Each record is to be reproduced verbatim.

+ + +

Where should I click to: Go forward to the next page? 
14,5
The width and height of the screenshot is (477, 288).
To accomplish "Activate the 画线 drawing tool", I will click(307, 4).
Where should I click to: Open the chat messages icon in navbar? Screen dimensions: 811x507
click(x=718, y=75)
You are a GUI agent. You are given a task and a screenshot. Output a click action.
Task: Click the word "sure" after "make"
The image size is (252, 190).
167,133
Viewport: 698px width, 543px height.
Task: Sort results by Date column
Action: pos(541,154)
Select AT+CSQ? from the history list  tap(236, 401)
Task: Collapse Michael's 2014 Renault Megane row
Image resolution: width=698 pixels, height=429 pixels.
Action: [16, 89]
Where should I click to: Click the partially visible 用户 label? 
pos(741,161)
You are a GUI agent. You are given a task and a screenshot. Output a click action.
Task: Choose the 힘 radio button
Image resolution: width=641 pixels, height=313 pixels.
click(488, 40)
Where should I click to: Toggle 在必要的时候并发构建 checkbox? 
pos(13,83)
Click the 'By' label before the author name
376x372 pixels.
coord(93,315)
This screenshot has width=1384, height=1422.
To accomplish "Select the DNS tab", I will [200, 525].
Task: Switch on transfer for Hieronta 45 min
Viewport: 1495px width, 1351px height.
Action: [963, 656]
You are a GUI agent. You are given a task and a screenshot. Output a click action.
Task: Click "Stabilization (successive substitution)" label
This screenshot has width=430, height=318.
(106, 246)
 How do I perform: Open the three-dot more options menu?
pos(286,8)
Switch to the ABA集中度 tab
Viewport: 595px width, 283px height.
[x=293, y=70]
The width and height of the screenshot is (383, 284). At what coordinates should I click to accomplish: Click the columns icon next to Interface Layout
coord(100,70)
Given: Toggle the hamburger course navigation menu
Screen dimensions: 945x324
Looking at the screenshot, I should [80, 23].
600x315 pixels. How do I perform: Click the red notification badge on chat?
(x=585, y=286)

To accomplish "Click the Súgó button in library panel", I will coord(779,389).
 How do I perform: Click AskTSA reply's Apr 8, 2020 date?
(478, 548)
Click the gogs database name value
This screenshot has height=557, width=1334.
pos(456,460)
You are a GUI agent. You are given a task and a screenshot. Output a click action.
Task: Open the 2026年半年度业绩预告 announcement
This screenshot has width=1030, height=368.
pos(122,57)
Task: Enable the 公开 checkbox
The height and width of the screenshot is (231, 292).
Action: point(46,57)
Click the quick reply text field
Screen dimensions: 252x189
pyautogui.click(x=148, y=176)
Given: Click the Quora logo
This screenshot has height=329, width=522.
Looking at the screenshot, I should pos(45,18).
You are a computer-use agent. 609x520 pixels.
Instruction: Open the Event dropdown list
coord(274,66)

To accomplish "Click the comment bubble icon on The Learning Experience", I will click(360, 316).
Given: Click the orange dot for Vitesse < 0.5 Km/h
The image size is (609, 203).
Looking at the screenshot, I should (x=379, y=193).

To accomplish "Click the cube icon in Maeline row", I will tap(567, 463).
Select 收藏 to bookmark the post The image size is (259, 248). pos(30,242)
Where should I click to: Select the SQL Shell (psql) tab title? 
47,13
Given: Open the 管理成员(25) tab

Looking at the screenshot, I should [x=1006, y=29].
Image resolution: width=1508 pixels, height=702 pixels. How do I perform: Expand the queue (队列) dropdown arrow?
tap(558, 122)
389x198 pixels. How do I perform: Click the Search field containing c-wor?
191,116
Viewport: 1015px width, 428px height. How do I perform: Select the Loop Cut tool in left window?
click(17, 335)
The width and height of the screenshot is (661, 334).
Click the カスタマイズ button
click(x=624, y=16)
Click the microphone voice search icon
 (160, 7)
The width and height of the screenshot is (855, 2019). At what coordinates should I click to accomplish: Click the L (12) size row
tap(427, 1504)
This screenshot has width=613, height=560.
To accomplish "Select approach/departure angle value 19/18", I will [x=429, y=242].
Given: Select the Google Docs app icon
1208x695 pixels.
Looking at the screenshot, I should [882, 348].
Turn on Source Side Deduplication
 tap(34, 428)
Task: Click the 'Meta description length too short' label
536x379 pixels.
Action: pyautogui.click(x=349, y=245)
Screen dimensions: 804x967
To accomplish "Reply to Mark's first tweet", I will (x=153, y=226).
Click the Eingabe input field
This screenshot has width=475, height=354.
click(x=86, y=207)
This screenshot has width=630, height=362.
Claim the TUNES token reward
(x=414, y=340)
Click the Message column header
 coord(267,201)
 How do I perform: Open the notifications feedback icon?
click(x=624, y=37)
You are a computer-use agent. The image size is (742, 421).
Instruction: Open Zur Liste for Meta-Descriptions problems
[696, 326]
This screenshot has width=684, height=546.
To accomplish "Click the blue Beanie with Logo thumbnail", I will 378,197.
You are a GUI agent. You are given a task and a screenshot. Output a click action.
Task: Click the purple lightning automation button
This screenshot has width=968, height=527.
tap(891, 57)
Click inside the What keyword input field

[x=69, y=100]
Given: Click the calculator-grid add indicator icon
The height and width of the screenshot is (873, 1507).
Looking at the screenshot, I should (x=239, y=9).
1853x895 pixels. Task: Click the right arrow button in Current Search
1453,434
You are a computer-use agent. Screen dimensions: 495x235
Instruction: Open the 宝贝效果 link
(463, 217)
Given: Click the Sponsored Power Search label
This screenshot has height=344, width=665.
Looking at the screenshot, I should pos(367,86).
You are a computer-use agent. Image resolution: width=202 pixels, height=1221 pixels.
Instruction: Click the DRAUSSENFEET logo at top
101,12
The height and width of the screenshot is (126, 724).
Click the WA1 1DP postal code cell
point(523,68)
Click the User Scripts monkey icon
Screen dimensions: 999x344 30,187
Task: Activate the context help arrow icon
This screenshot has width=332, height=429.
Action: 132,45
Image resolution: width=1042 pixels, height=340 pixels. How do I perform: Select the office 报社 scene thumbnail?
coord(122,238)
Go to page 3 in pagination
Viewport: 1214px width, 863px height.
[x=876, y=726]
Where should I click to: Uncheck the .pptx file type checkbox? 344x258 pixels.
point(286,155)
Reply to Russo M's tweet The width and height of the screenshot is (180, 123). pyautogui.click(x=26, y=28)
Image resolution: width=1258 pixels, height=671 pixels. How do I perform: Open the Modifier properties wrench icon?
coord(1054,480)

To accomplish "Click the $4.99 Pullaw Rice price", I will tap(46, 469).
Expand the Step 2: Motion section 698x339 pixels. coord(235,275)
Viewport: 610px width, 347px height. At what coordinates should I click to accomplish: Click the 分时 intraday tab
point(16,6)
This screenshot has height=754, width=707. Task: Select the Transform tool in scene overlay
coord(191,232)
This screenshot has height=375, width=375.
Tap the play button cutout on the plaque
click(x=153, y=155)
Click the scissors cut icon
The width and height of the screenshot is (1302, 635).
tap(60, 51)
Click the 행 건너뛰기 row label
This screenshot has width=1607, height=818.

+ + +

• [REPLY]
Where should I click to: Go forward to the next page? 
14,5
The width and height of the screenshot is (477, 288).
To accomplish "Activate the 画线 drawing tool", I will click(307, 4).
Where should I click to: Open the chat messages icon in navbar? Screen dimensions: 811x507
click(x=718, y=75)
You are a GUI agent. You are given a task and a screenshot. Output a click action.
Task: Click the word "sure" after "make"
The image size is (252, 190).
167,133
Viewport: 698px width, 543px height.
Task: Sort results by Date column
Action: pos(541,154)
Select AT+CSQ? from the history list  tap(236, 401)
Task: Collapse Michael's 2014 Renault Megane row
Image resolution: width=698 pixels, height=429 pixels.
Action: [16, 89]
Where should I click to: Click the partially visible 用户 label? 
pos(741,161)
You are a GUI agent. You are given a task and a screenshot. Output a click action.
Task: Choose the 힘 radio button
Image resolution: width=641 pixels, height=313 pixels.
click(488, 40)
Where should I click to: Toggle 在必要的时候并发构建 checkbox? 
pos(13,83)
Click the 'By' label before the author name
376x372 pixels.
coord(93,315)
This screenshot has width=1384, height=1422.
To accomplish "Select the DNS tab", I will [200, 525].
Task: Switch on transfer for Hieronta 45 min
Viewport: 1495px width, 1351px height.
Action: [963, 656]
You are a GUI agent. You are given a task and a screenshot. Output a click action.
Task: Click "Stabilization (successive substitution)" label
This screenshot has width=430, height=318.
(106, 246)
 How do I perform: Open the three-dot more options menu?
pos(286,8)
Switch to the ABA集中度 tab
Viewport: 595px width, 283px height.
[x=293, y=70]
The width and height of the screenshot is (383, 284). At what coordinates should I click to accomplish: Click the columns icon next to Interface Layout
coord(100,70)
Given: Toggle the hamburger course navigation menu
Screen dimensions: 945x324
Looking at the screenshot, I should [80, 23].
600x315 pixels. How do I perform: Click the red notification badge on chat?
(x=585, y=286)

To accomplish "Click the Súgó button in library panel", I will coord(779,389).
 How do I perform: Click AskTSA reply's Apr 8, 2020 date?
(478, 548)
Click the gogs database name value
This screenshot has height=557, width=1334.
pos(456,460)
You are a GUI agent. You are given a task and a screenshot. Output a click action.
Task: Open the 2026年半年度业绩预告 announcement
This screenshot has width=1030, height=368.
pos(122,57)
Task: Enable the 公开 checkbox
The height and width of the screenshot is (231, 292).
Action: point(46,57)
Click the quick reply text field
Screen dimensions: 252x189
pyautogui.click(x=148, y=176)
Given: Click the Quora logo
This screenshot has height=329, width=522.
Looking at the screenshot, I should pos(45,18).
You are a computer-use agent. 609x520 pixels.
Instruction: Open the Event dropdown list
coord(274,66)

To accomplish "Click the comment bubble icon on The Learning Experience", I will click(360, 316).
Given: Click the orange dot for Vitesse < 0.5 Km/h
The image size is (609, 203).
Looking at the screenshot, I should (x=379, y=193).

To accomplish "Click the cube icon in Maeline row", I will tap(567, 463).
Select 收藏 to bookmark the post The image size is (259, 248). pos(30,242)
Where should I click to: Select the SQL Shell (psql) tab title? 
47,13
Given: Open the 管理成员(25) tab

Looking at the screenshot, I should [x=1006, y=29].
Image resolution: width=1508 pixels, height=702 pixels. How do I perform: Expand the queue (队列) dropdown arrow?
tap(558, 122)
389x198 pixels. How do I perform: Click the Search field containing c-wor?
191,116
Viewport: 1015px width, 428px height. How do I perform: Select the Loop Cut tool in left window?
click(17, 335)
The width and height of the screenshot is (661, 334).
Click the カスタマイズ button
click(x=624, y=16)
Click the microphone voice search icon
 (160, 7)
The width and height of the screenshot is (855, 2019). At what coordinates should I click to accomplish: Click the L (12) size row
tap(427, 1504)
This screenshot has width=613, height=560.
To accomplish "Select approach/departure angle value 19/18", I will [x=429, y=242].
Given: Select the Google Docs app icon
1208x695 pixels.
Looking at the screenshot, I should [882, 348].
Turn on Source Side Deduplication
 tap(34, 428)
Task: Click the 'Meta description length too short' label
536x379 pixels.
Action: pyautogui.click(x=349, y=245)
Screen dimensions: 804x967
To accomplish "Reply to Mark's first tweet", I will (x=153, y=226).
Click the Eingabe input field
This screenshot has width=475, height=354.
click(x=86, y=207)
This screenshot has width=630, height=362.
Claim the TUNES token reward
(x=414, y=340)
Click the Message column header
 coord(267,201)
 How do I perform: Open the notifications feedback icon?
click(x=624, y=37)
You are a computer-use agent. The image size is (742, 421).
Instruction: Open Zur Liste for Meta-Descriptions problems
[696, 326]
This screenshot has width=684, height=546.
To accomplish "Click the blue Beanie with Logo thumbnail", I will 378,197.
You are a GUI agent. You are given a task and a screenshot. Output a click action.
Task: Click the purple lightning automation button
This screenshot has width=968, height=527.
tap(891, 57)
Click inside the What keyword input field

[x=69, y=100]
Given: Click the calculator-grid add indicator icon
The height and width of the screenshot is (873, 1507).
Looking at the screenshot, I should (x=239, y=9).
1853x895 pixels. Task: Click the right arrow button in Current Search
1453,434
You are a computer-use agent. Screen dimensions: 495x235
Instruction: Open the 宝贝效果 link
(463, 217)
Given: Click the Sponsored Power Search label
This screenshot has height=344, width=665.
Looking at the screenshot, I should pos(367,86).
You are a computer-use agent. Image resolution: width=202 pixels, height=1221 pixels.
Instruction: Click the DRAUSSENFEET logo at top
101,12
The height and width of the screenshot is (126, 724).
Click the WA1 1DP postal code cell
point(523,68)
Click the User Scripts monkey icon
Screen dimensions: 999x344 30,187
Task: Activate the context help arrow icon
This screenshot has width=332, height=429.
Action: 132,45
Image resolution: width=1042 pixels, height=340 pixels. How do I perform: Select the office 报社 scene thumbnail?
coord(122,238)
Go to page 3 in pagination
Viewport: 1214px width, 863px height.
[x=876, y=726]
Where should I click to: Uncheck the .pptx file type checkbox? 344x258 pixels.
point(286,155)
Reply to Russo M's tweet The width and height of the screenshot is (180, 123). pyautogui.click(x=26, y=28)
Image resolution: width=1258 pixels, height=671 pixels. How do I perform: Open the Modifier properties wrench icon?
coord(1054,480)

To accomplish "Click the $4.99 Pullaw Rice price", I will tap(46, 469).
Expand the Step 2: Motion section 698x339 pixels. coord(235,275)
Viewport: 610px width, 347px height. At what coordinates should I click to accomplish: Click the 分时 intraday tab
point(16,6)
This screenshot has height=754, width=707. Task: Select the Transform tool in scene overlay
coord(191,232)
This screenshot has height=375, width=375.
Tap the play button cutout on the plaque
click(x=153, y=155)
Click the scissors cut icon
The width and height of the screenshot is (1302, 635).
tap(60, 51)
Click the 행 건너뛰기 row label
This screenshot has width=1607, height=818.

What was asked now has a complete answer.